A recent industry conference featured session after session of presentations where people asked (appropriately or not, for the session) how they were supposed to do chargeback in the cloud.  After listening to the sessions and queries I concluded the question is better framed as “how do we execute chargeback in a shared service delivery framework like ITaaS, IaaS, PaaS or SaaS?”  The question itself hints at some of the challenges clients are facing but I have not seen a response that addresses either the overt problems or the subtleties under the covers.  The challenges are not insurmountable but one is just a bit more intractable than the rest.


Tools, methodology, measurement and cost allocation/financial parameters are all fundamental issues to resolve for which I believe there is a general approach we can frame up but with no “one size fits” solution.  The details associated with specific infrastructure like Storage or Compute requires expertise which I believe EMC Consulting brings to bear (things like rational or logical resource breakdowns and technical allocation or consumption metrics).  The subtleties here surround the blended costing necessary for service-oriented chargeback.  That aspect of chargeback demands a deeper look at what clients include with their as a service consumption model, whether Infrastructure, Platform or something else.

But the Problem is Already Solved Elsewhere:

Other service providers outside of IT have had this problem licked for decades.  Telco, media and even pizza delivery companies have it figured out so why can’t we use those lessons to guide IT?  The biggest roadblock is the inconvenient focus finance has on the zero-sum cost recovery approach.  IT should be looking to add business value just like other business units.  Why can’t we charge for that value and use that “income” stream to drive innovation directed at the bottom line?  Example: when I worked in IT for a toy manufacturer, I determined we had a huge demand from the marketing department for image processing services.  They spent $25K per year simply converting and duplicating image formats (this was in 1998).  The IT team was well versed with image processing, conversion and mass disc duplication.  We were able to “help out” (offer a service to) marketing and ultimately slashed their image processing costs to a dozen boxes of Thin Mints.  Think about that: we took costs from $25,000 down to $100 and some goodwill.  I thought then as I do now: If IT is unable to make a profit off the business value they deliver then they will never be incented to deliver value through the provision of services.  Finance needs to step out of the way and allow business to do business.  I want IT to run as a business, providing defined services that are priced with a fully burdened cost that includes “profit” IT can use to fund innovation and loss-leading services, like e-mail.
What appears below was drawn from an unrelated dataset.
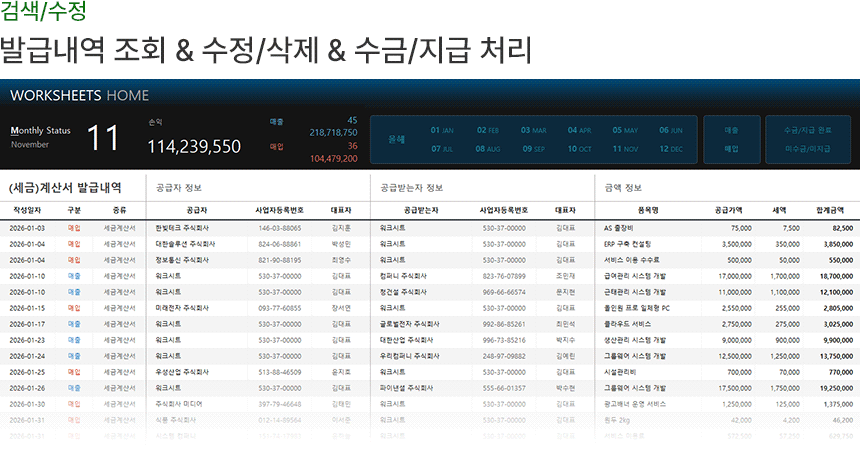Click the Monthly Status number 11
Viewport: 860px width, 460px height.
[103, 139]
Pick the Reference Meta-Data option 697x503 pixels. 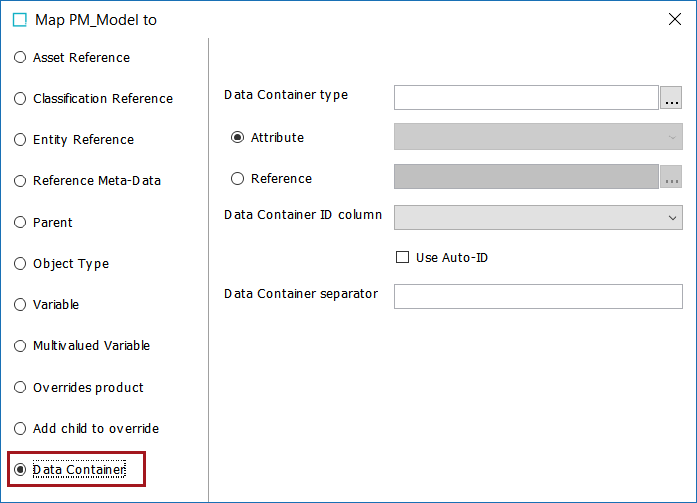20,181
In the end, we stopped providing those value-added services at the toy company.  Why?  Because while we saved Marketing $25K per year, our budget was always slashed and compensation constantly under pressure; delivering measurably valuable services was not our core mission.  The same decision makers who cut IT budgets under such circumstances are often quick to complain that IT doesn’t deliver them any value.    Does anyone see the irony here?

The Solution:

To do “as a service” solutions right we need to have four factors addressed:

  1. Tools to capture the true costs of our assets, consumables, labor and other expenses without expending excessive horsepower
  2. A consumption model that allows for a blended cost per unit of service (a quanta, some arbitrary metric) and that is enabled through those finance tools (among the other tools IT leverages)
  3. A finance approach that allows for chargeback based on value, not on cost
  4. An IT department willing to break out of the mold and actually TRY for once to deliver more than just bits and blinking lights to the business

I believe the only part of the solution we cannot solve in IT is the third: finance.  That has to come from executive leadership.  Finance needs to get out of the way.
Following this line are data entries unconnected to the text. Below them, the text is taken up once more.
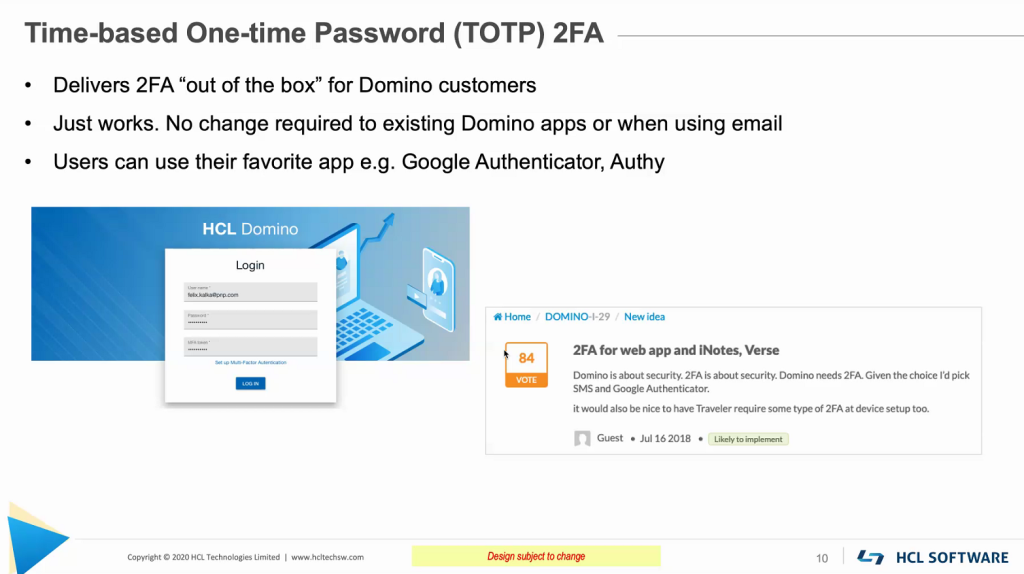Open the www.hcltechsw.com footer link
1024x574 pixels.
[x=328, y=557]

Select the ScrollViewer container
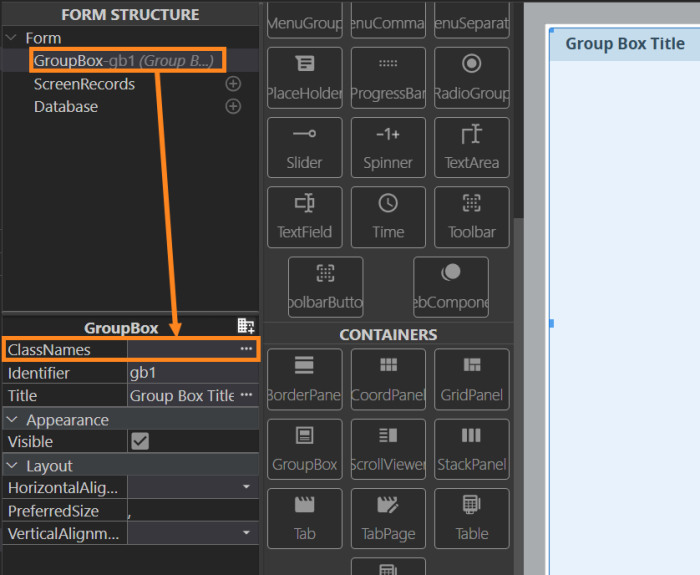388,448
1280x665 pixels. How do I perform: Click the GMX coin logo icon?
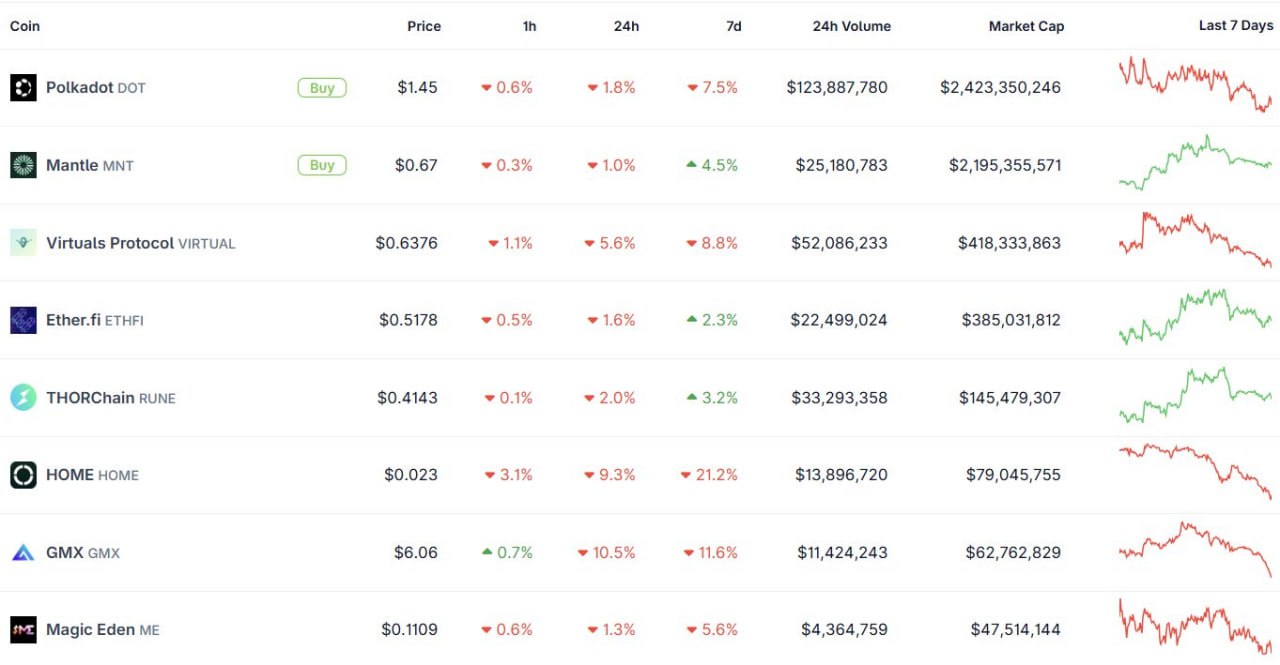(x=23, y=552)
I do not believe the right way to charge back a service involves microscopic analysis of the component part costs.  The solution can be found in pizza.  I believe Dominos has it right: they charge you for an average amount of toppings, the convenience of delivery and consistency in quality on an SLA (remember the 30 minute guarantee?).  They don’t count grams of cheese or slices of pepperoni for every pie, they take some samples on occasion and roll with the averages, always seeking the target without overburdening the pursuit.  They charge the same to deliver next door or 4 miles away but they compensate their drivers based on those variable costs (mileage).  The stores are profitable and their customers (and the franchise brand owners in Detroit) are happy to allow them that profit.

Dominos is not typically recognized as an IT innovator, but the secret sauce is in that model.  It’s embarrassing they have the answer to the most important question in IT today, but IT’s not listening.